For the entries below, return the line holding "Click the Total Pay info icon" together with all lines after it, unchanged, and leave every picture out.

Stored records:
************

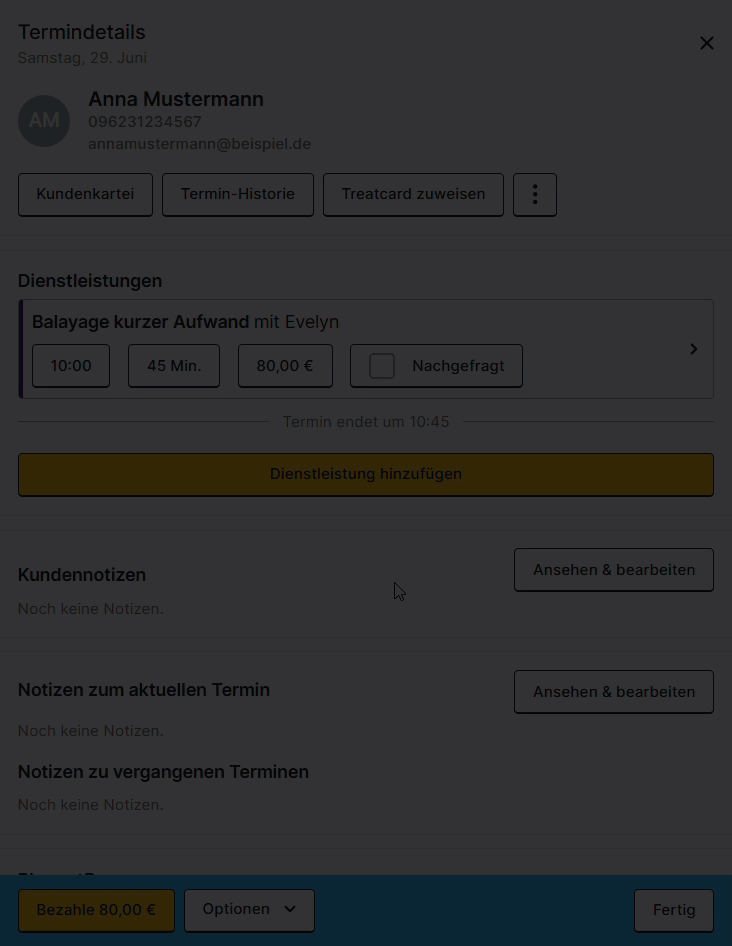This screenshot has width=732, height=946.
Task: Expand service details via right chevron
Action: click(x=693, y=349)
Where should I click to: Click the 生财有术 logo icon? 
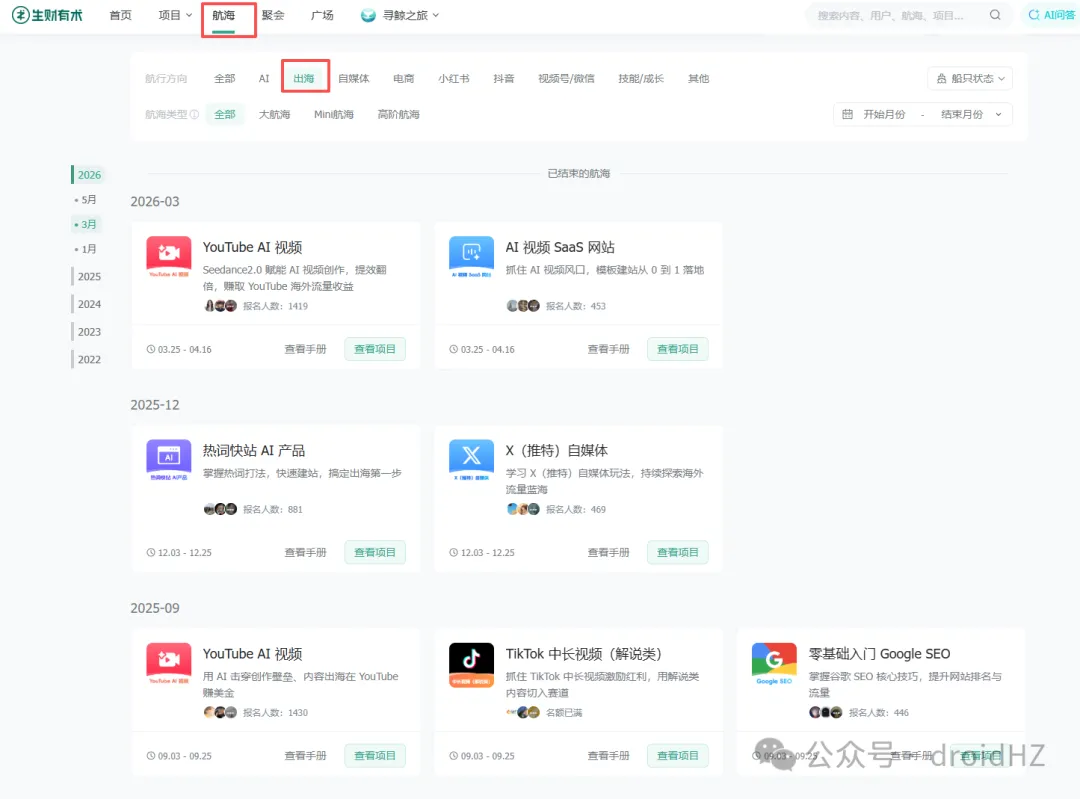(x=21, y=16)
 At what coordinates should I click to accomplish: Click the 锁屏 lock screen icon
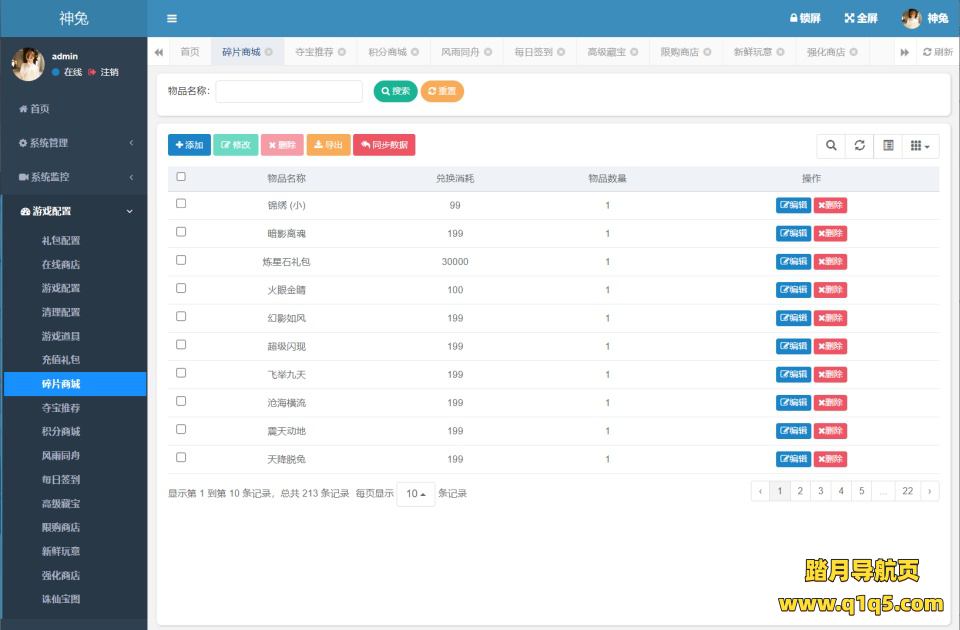[x=794, y=18]
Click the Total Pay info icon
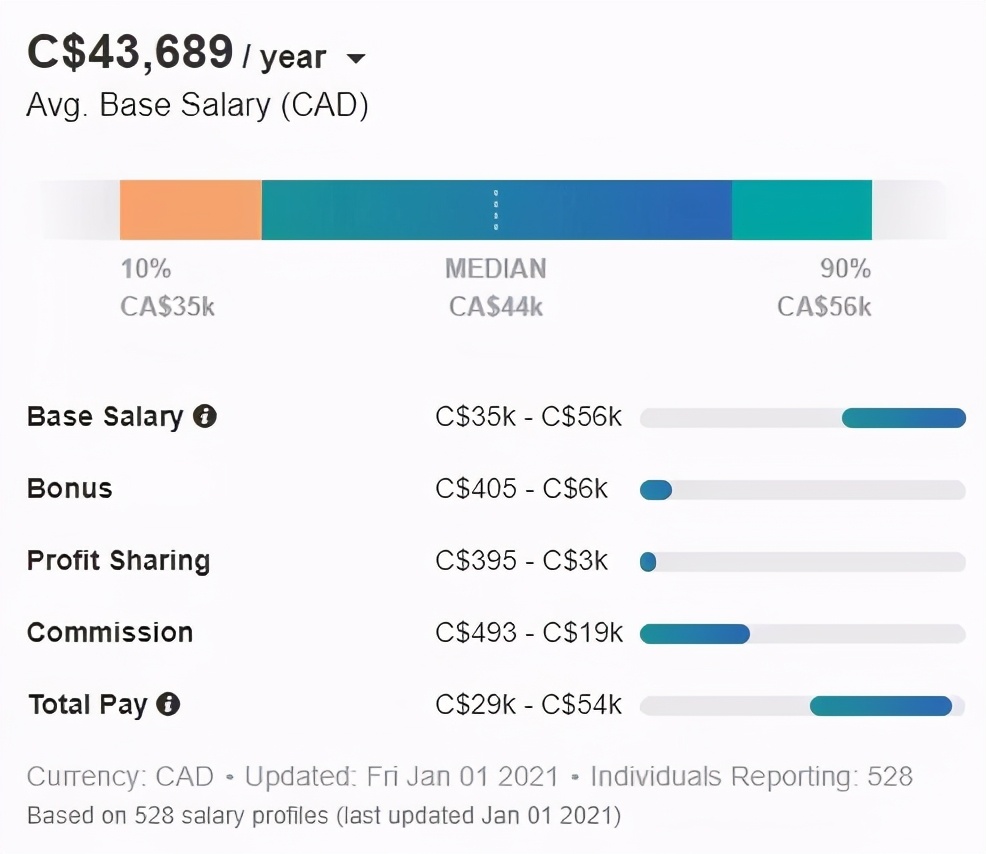 [x=168, y=704]
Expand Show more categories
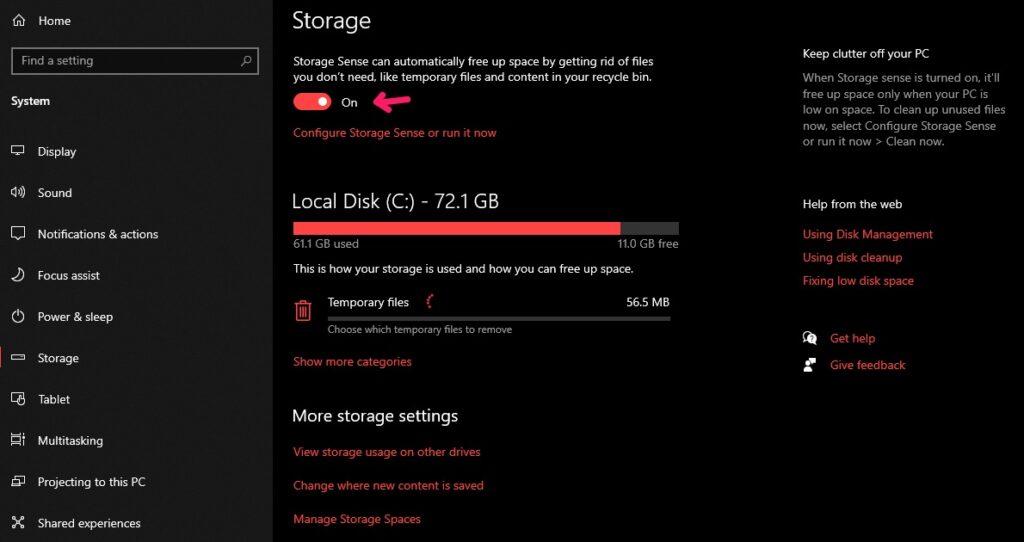The height and width of the screenshot is (542, 1024). 352,362
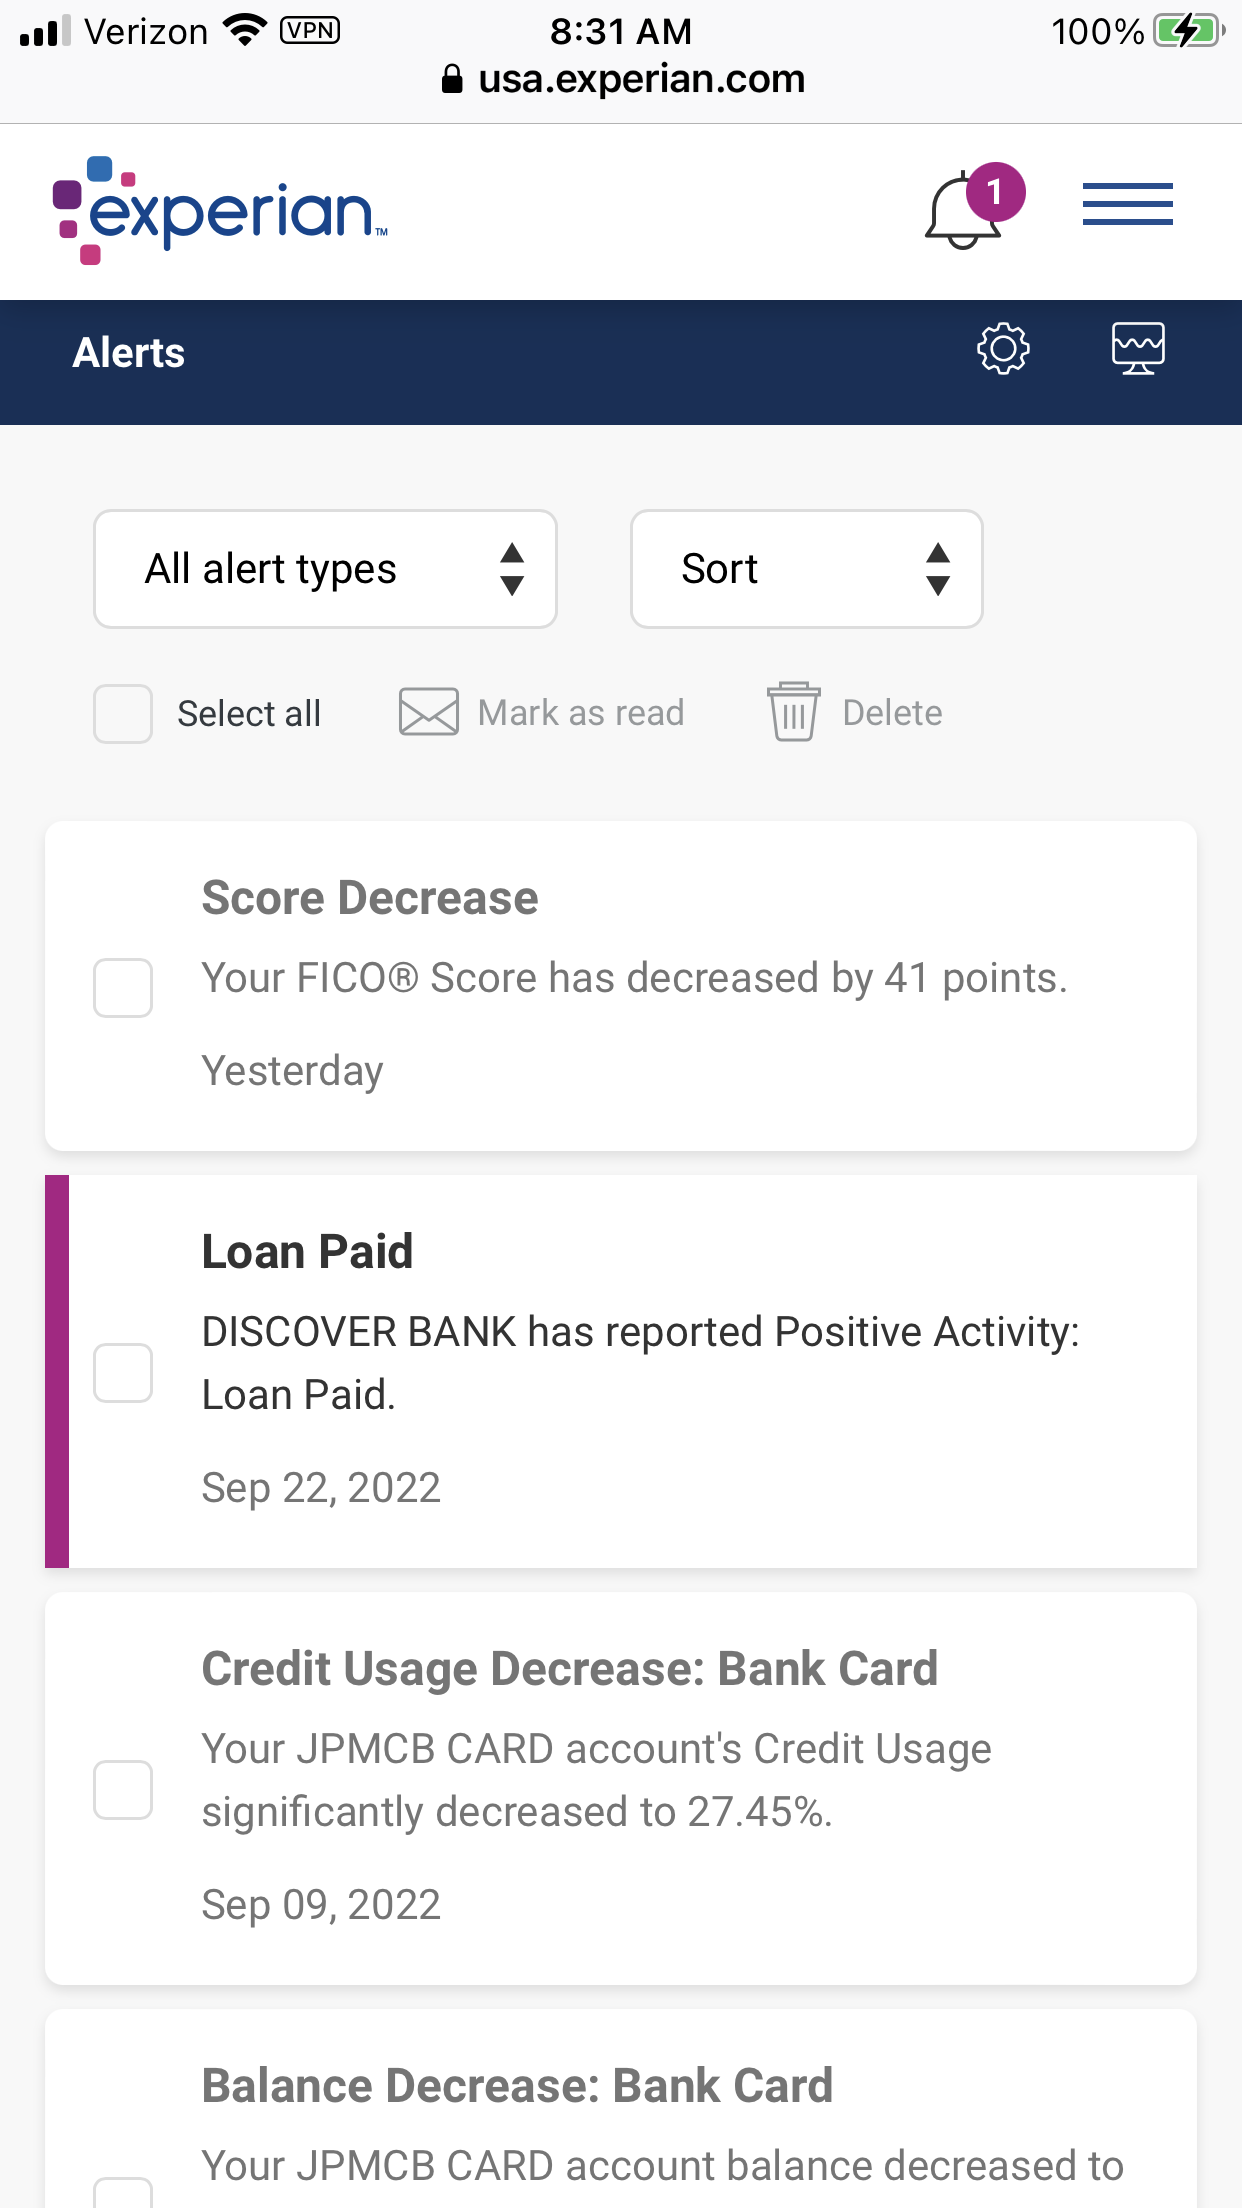Viewport: 1242px width, 2208px height.
Task: Open the hamburger menu
Action: [x=1127, y=204]
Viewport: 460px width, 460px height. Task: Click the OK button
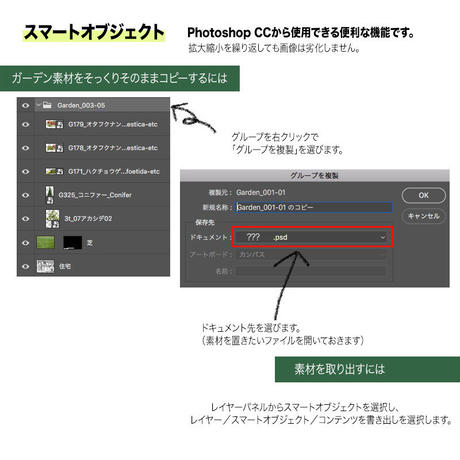pos(423,195)
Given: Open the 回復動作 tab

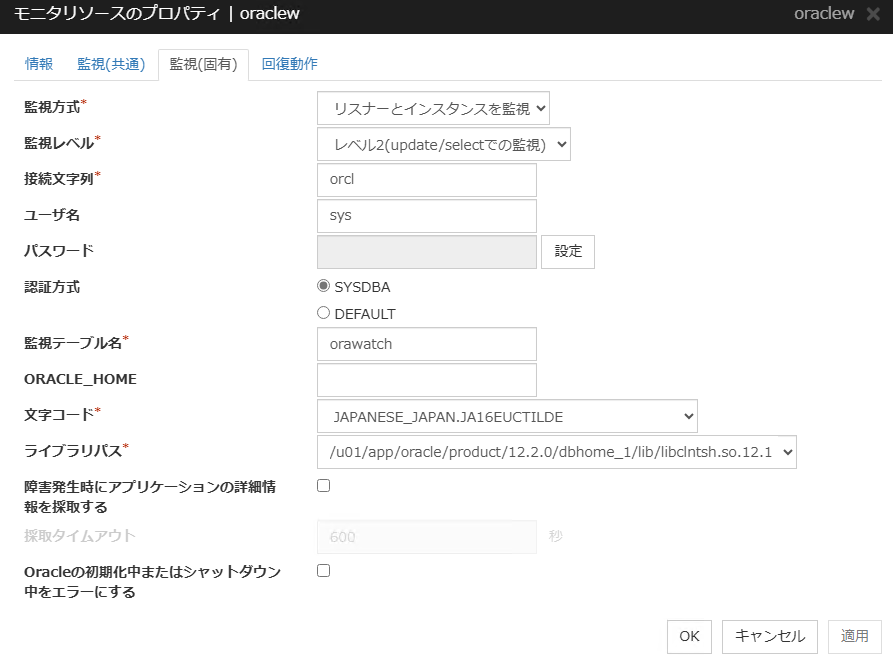Looking at the screenshot, I should click(289, 62).
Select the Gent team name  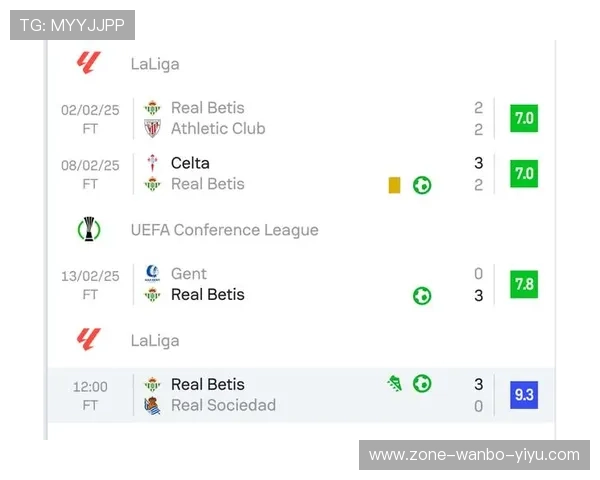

************

## Written response
Click the Total Pay info icon
 [x=168, y=704]
Expand Show more categories
The height and width of the screenshot is (542, 1024). 352,362
Viewport: 1242px width, 2208px height.
Task: Open the hamburger menu
Action: [x=1127, y=204]
Viewport: 460px width, 460px height. Task: Click the OK button
pos(423,195)
Given: Open the 回復動作 tab

Looking at the screenshot, I should click(289, 62).
Select the Gent team name  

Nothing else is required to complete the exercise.